§ **PROBLEM TO WORK ON**: Restate the part of the passage on colorectal cancer and tumour macrophages that opens with the words containing "Colorectal cancer is" and closes with "with CRC prognosis.", replacing "TNM stage" with "tumour stage".

§ **EXTRACT TO READ**:
::::
Colorectal cancer is the third primary cause of cancer death in the world. The TNM stage is generally known as the major prognostic factor, but it is not precise. 18 Cancer biomarkers are substances or molecules objectively detectable in cells, body fluids or tissues that manifested the existence of cancer or the survival. Therefore, we hope to confirm a biomarker which is most correlated with CRC prognosis.

Despite the gigantic progress in the deconvolution of the immune infiltrate in tumour, 19 the value of TAM‐derived signals for clinical prognosis is far from being comprehended. It is extensively confirmed that the immune system acted as a pivotal part in cancer development and progression, 14 and macrophage closely related to outcomes of disease. 20 , 21 In addition, TAMs are one of the most dynamic immune cells in CRC, which are abundantly associated with the occurrence and development of cancers. 22 , 23 The ratio of M1/M2 macrophages has been considered to define these cells as either pro‐inflammatory or anti‐inflammatory. 24 In specific stages, different subpopulations of TAMs have professional functions, yet they enhance growth with an inflammatory mutagenic environment at the prime period. 25 During the progression phase, the primary function of M2 macrophages arouses angiogenesis, promotes tumour cell migration and invasion and suppresses anti‐tumour immunity. In most solid tumours, high‐density macrophages infiltration has been related to evidently poor prognosis. 11 , 26 , 27 However, studies assessing the remarkableness of prognosis in different subtypes of TAMs infiltration in CRC remain controversial. 28 , 29 , 30

We used IHC and IF to research the TAMs densities of tumour tissues and to confirm the correlation among TAMs, clinicopathological parameters and prognosis. Of the 64 cases, only 10 cases (15.6%) had a high level of CD86 expression. Although the numbers of patients were the limitation, it still illuminated the association between the expression level of CD86 and clinicopathological factors, and CRC prognosis. The research found that low CD86 expression was significantly correlated with clinicopathological characteristics including tumour differentiation or TNM stage, and high CD86 expression was a favourable predictor for RFS and OS. Patients with high CD163 expression were remarkably correlated with clinicopathological characteristics including tumour size or tumour differentiation and high CD163 expression was an adverse predictor for RFS and OS. Furthermore, CD86 protein expression level had a negative correlation with CD163 protein expression in CRC.
::::
§ **EXTRACTED RECORDS**:
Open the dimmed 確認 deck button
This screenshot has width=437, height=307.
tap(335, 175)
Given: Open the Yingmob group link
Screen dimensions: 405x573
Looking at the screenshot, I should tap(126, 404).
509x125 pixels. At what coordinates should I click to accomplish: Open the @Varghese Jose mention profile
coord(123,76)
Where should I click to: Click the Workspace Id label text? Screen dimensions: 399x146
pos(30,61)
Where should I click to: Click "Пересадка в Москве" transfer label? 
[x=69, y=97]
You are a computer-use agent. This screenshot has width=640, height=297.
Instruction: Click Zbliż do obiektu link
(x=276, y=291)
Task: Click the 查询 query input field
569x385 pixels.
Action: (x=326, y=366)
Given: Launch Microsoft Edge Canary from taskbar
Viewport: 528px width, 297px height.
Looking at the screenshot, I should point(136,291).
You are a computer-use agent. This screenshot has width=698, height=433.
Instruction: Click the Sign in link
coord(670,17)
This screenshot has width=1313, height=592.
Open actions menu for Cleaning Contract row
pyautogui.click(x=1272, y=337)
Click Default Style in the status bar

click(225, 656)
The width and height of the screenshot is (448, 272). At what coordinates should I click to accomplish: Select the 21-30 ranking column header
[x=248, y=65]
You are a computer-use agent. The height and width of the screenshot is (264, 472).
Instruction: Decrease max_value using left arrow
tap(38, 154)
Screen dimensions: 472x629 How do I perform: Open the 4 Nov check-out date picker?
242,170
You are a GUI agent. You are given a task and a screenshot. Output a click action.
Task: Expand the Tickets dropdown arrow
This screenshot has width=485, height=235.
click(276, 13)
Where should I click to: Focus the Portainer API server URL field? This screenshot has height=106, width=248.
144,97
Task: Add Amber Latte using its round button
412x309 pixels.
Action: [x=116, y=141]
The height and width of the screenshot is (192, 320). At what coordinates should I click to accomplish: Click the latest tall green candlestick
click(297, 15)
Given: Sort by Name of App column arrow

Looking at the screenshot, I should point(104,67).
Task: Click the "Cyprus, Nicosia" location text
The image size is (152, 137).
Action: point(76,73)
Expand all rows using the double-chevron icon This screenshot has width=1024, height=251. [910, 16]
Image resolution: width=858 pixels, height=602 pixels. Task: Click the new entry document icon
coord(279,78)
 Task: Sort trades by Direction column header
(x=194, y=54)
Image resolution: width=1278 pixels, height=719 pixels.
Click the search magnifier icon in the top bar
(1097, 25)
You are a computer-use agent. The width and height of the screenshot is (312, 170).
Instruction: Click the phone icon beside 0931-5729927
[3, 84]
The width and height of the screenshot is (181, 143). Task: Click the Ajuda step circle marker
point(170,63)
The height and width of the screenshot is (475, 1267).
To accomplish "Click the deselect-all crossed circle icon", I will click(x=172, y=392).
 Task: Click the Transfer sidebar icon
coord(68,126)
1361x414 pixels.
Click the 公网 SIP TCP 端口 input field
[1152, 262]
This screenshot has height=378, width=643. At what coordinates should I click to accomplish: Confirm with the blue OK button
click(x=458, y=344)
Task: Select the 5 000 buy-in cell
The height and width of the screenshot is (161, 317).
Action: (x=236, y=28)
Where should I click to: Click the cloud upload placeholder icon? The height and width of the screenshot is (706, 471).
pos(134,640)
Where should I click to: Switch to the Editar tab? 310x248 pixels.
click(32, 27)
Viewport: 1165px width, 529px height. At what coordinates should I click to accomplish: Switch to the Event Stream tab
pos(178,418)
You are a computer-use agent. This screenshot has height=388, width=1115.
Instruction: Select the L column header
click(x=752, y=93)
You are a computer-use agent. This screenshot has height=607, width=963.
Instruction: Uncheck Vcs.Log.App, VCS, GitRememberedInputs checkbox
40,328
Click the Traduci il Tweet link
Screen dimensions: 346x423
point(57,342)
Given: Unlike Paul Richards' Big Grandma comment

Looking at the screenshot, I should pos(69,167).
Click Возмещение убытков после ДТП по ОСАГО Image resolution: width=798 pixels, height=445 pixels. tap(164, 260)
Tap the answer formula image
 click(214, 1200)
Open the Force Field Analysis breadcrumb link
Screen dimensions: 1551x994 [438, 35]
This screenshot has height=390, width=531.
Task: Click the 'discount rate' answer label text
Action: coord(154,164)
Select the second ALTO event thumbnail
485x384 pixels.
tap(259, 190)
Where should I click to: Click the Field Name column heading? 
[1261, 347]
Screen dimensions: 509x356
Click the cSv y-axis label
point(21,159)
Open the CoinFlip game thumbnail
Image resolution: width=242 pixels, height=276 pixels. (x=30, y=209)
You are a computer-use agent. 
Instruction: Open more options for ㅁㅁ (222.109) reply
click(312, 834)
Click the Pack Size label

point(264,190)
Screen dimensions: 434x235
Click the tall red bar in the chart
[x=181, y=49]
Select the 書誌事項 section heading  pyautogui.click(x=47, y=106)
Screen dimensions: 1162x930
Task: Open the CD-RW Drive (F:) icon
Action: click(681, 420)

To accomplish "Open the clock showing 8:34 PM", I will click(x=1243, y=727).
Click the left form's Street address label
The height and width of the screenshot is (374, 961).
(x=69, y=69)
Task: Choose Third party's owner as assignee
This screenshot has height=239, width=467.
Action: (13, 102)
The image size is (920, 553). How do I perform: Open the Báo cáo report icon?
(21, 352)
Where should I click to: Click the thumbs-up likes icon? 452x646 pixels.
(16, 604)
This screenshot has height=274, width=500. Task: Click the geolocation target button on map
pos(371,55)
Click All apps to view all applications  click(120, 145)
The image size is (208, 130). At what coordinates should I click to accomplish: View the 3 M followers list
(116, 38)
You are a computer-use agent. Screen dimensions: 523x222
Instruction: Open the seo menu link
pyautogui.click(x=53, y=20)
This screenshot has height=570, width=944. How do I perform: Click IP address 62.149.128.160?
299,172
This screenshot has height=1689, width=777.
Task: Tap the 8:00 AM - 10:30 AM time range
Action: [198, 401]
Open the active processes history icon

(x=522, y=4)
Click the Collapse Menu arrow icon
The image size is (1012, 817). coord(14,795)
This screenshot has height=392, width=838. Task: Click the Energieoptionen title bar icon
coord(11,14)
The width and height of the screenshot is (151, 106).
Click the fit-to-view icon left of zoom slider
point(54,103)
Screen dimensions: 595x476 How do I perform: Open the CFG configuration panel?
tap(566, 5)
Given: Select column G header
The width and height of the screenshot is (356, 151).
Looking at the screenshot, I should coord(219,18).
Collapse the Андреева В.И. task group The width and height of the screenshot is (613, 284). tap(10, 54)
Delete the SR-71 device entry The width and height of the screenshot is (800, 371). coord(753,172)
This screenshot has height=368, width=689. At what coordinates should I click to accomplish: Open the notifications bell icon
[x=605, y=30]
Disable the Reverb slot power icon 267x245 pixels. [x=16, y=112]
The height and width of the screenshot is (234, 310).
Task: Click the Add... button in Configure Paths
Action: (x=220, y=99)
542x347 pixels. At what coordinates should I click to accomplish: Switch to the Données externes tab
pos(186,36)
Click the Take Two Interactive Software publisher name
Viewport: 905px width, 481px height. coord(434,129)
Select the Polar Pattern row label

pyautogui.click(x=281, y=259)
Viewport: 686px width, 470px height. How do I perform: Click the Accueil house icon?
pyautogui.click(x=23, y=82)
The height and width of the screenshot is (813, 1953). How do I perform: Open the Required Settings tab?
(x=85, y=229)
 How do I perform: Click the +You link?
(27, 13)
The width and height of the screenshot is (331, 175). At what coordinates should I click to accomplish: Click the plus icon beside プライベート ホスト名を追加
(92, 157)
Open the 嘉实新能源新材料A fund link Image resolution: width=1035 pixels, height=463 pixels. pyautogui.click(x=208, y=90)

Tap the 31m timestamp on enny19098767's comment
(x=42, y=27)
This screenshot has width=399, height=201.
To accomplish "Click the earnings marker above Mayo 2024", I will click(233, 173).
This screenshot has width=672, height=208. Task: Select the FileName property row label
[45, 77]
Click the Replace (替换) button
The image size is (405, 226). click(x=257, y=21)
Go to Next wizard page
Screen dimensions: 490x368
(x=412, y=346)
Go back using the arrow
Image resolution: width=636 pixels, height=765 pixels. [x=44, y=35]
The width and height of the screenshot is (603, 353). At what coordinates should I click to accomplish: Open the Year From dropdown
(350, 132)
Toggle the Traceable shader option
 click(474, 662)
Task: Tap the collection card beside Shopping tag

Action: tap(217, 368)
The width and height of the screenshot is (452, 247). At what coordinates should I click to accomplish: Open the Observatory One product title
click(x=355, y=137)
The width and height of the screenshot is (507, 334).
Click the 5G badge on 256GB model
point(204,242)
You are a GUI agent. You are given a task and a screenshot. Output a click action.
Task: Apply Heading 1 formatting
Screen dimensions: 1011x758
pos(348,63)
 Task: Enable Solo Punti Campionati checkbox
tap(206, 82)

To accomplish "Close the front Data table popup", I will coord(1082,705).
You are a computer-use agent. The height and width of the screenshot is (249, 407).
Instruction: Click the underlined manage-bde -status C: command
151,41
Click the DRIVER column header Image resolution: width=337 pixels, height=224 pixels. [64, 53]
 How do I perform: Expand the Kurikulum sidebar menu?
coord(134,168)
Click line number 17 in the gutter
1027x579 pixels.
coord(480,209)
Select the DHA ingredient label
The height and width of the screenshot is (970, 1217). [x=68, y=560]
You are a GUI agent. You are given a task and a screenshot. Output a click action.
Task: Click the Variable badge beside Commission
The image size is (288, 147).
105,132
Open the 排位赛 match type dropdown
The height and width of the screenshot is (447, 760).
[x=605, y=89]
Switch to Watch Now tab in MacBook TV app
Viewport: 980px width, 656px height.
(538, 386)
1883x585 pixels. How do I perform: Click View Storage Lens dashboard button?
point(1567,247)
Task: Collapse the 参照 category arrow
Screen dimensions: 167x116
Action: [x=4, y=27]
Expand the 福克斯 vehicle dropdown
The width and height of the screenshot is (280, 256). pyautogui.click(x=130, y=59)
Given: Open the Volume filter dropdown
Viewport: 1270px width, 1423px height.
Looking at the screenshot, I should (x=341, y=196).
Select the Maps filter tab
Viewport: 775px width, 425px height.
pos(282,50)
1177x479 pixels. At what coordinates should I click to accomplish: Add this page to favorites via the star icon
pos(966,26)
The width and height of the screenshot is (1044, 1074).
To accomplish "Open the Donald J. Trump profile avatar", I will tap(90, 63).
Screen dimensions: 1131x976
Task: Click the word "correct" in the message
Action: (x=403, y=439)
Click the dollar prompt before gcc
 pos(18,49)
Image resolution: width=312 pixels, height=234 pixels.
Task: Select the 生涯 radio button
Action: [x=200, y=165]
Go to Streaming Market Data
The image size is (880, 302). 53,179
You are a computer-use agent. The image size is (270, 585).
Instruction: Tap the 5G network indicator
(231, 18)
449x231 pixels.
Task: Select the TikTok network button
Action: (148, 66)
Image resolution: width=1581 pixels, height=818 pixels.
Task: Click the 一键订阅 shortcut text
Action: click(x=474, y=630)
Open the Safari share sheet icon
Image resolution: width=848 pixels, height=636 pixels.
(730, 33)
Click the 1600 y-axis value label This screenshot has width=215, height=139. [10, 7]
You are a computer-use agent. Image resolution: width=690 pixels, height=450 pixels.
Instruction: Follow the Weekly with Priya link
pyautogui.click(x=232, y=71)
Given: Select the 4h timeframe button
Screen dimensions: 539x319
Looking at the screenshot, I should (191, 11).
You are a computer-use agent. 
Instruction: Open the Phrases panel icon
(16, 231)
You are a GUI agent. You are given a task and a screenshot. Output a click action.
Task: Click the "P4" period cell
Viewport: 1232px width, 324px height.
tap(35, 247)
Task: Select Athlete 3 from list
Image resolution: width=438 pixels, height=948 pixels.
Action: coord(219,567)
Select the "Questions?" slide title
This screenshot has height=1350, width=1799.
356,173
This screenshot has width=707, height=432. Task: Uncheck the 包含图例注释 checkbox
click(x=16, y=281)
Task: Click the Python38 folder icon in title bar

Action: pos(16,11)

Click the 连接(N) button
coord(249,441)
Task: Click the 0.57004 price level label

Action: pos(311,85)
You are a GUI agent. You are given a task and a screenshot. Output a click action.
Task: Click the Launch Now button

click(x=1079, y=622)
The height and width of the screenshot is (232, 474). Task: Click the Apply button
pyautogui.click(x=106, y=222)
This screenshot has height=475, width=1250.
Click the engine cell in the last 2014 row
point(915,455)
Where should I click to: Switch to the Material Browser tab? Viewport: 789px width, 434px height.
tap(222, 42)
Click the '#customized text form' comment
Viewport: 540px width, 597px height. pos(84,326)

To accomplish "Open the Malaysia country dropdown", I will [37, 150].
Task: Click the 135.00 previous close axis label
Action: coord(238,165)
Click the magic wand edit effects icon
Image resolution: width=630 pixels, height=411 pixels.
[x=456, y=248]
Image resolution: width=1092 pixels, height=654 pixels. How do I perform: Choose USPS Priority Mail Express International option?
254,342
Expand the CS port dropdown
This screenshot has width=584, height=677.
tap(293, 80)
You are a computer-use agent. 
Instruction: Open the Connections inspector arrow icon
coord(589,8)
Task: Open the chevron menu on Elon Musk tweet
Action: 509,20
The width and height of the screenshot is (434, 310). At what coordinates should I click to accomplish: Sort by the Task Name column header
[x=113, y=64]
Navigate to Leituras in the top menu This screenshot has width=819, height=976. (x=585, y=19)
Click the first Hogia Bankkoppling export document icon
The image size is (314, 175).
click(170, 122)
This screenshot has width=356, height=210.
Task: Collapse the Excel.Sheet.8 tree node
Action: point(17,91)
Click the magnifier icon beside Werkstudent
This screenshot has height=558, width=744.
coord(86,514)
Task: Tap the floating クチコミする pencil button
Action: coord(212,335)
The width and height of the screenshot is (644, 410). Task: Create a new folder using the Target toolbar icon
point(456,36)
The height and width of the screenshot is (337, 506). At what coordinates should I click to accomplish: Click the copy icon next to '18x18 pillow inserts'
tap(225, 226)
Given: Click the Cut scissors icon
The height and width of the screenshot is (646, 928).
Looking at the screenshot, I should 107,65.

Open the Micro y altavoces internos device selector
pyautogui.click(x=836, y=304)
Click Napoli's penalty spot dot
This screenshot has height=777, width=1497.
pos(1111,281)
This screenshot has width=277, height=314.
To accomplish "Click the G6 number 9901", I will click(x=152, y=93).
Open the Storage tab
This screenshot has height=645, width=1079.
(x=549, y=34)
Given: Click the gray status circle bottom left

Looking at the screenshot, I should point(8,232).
::::
§ **SOLVED PROBLEM**:
Colorectal cancer is the third primary cause of cancer death in the world. The tumour stage is generally known as the major prognostic factor, but it is not precise. 18 Cancer biomarkers are substances or molecules objectively detectable in cells, body fluids or tissues that manifested the existence of cancer or the survival. Therefore, we hope to confirm a biomarker which is most correlated with CRC prognosis.